A roasted bird would be my ur-comfort food. Some of my fondest early memories are of trying to stab my mother with a fork as she maneuvered to steal the crisp chicken skin I saved for last. My sister is still pissed at the times Mum got away with this evil ploy — and this even though our Mum is fifteen years gone beyond the reach of our griefing on this point. It’s this kind of memory that makes me think I should put away as much cash in my son’s therapy fund as I do his college trove.
I’ve used a lot of recipes to come up with a good bird since I left my mother’s home. Over the last couple of years, I’ve often turned to one from Carol Field’s In Nonna’s Kitchen, in which you stuff the cavity of the bird with a cup or so pitted kalamata or niçoise olives, a few sprigs of parsley and a cut and squeezed half lemon, skewer the cavity shut, squeeze some lemon juice and drizzle some olive oil on the outside (lots of salt too) — and then roast upside down in 425 degree oven for about 20 minutes before flipping it over and cooking it breast-side up ’till done. Good times.
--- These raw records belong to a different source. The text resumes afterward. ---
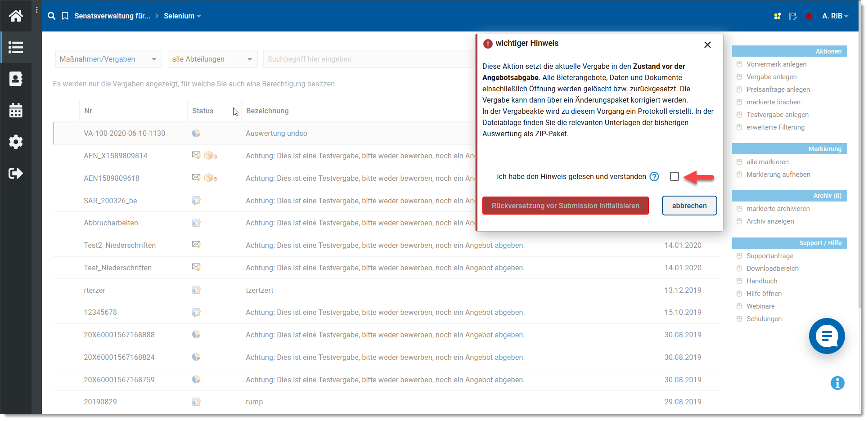868x421 pixels.
Task: Open the contacts address book icon
Action: coord(16,79)
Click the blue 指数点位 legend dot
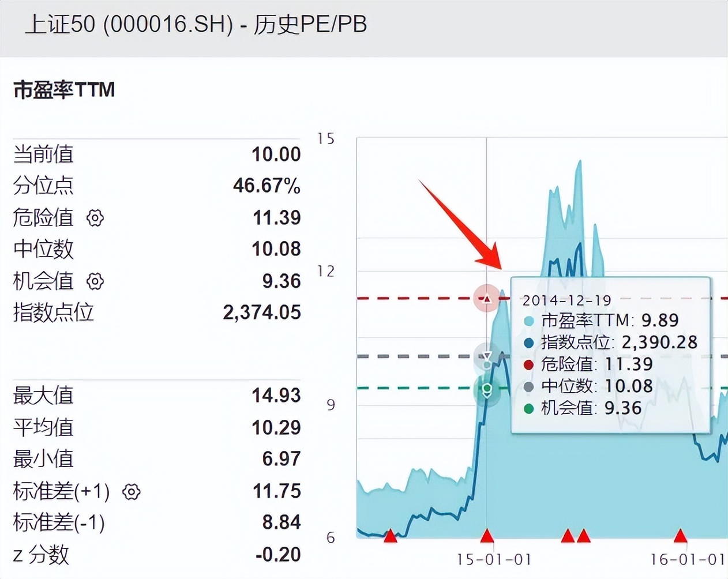Image resolution: width=728 pixels, height=579 pixels. tap(528, 342)
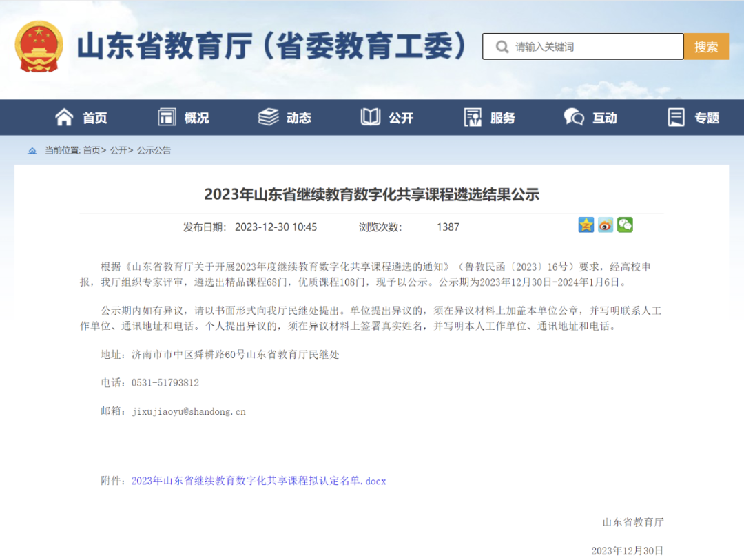This screenshot has width=744, height=560.
Task: Click the magnifier icon in search box
Action: click(x=499, y=47)
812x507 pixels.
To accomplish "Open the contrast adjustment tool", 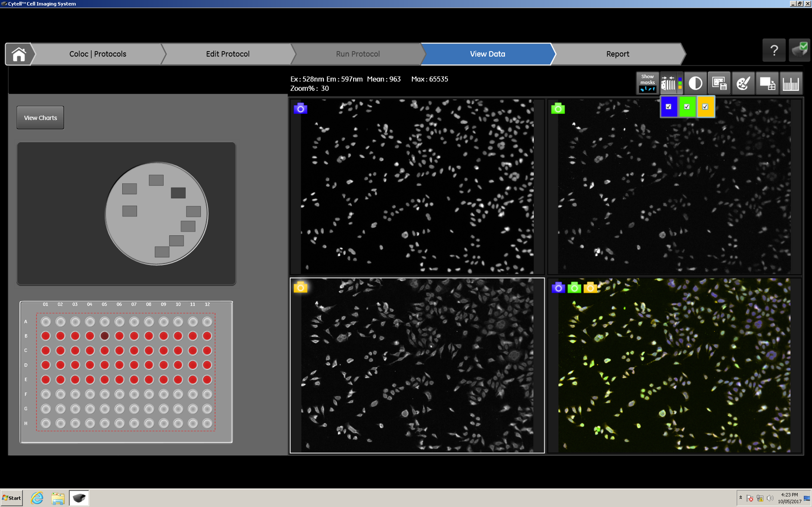I will (695, 83).
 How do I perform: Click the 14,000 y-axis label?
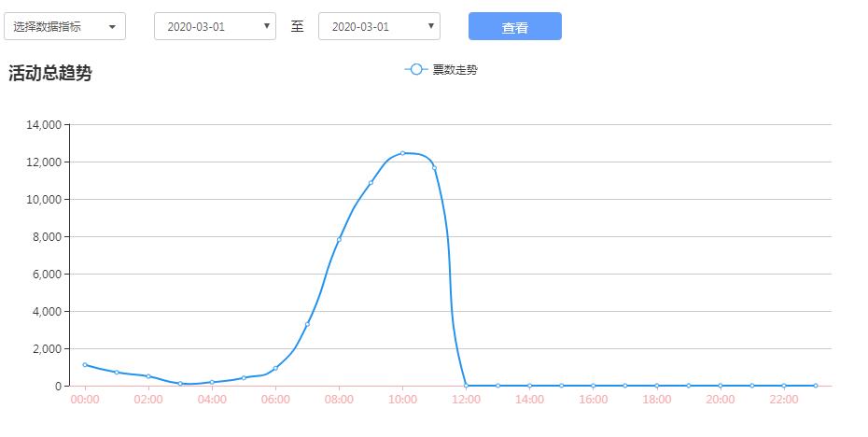pyautogui.click(x=44, y=124)
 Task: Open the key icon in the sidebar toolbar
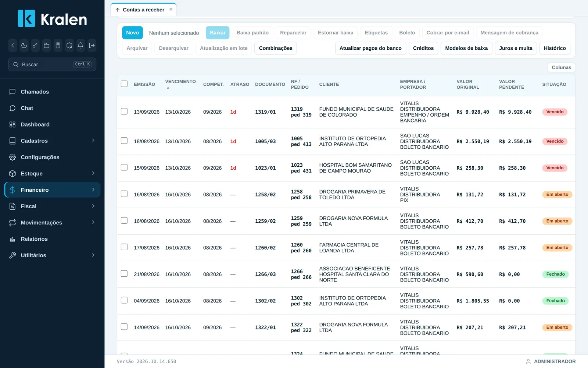[x=35, y=46]
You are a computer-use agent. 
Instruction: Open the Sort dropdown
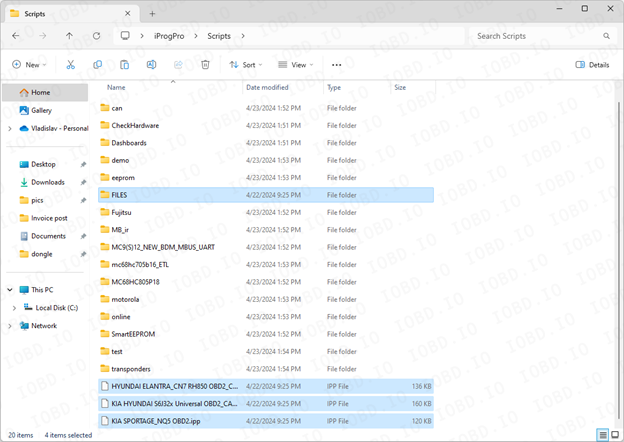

I’ve also greatly enjoyed roast chicken porn. I first encountered Gordon Hammersley’s recipe — legendary in Boston — in Julia Child’s In Julia’s Kitchen With The Master Chefs. Given Hammersley’s cook-twice method, well enough suited to a restaurant kitchen, but not so much to my distracted condition, it’s one I’ve left better read than done. Then there was the time I picked up at a remainder-price the ultimate food-porn cookbook, Alain Ducasse’s Flavors of France. This is truly one you buy for the pictures; Ducasse demands your whole paycheck and more skill than I can muster to put together just about any of his dishes. But the recipe — well, if I ever choose to devote at least thirty bucks to a chicken dinner, maybe more, along with the better part of a weekend in prep, this will be the one. And I may yet try, sometime.
But all of this is prelude to a very quick recommendation. This week I came across Melissa Clark’s video and recipe in The New York Times for what is for me a real variation in method on roasting a bird — the assignment which is to food writing what the 10 ways to please your man/woman is to the sex guides in the women’s and men’s books (a hardy perennial on which there is almost never anything new to say). Clark proposed splaying the bird — cutting through the skin and thigh joints to get the dark meat to lie flat — and than roasting the chicken in a very hot pre-heated skillet.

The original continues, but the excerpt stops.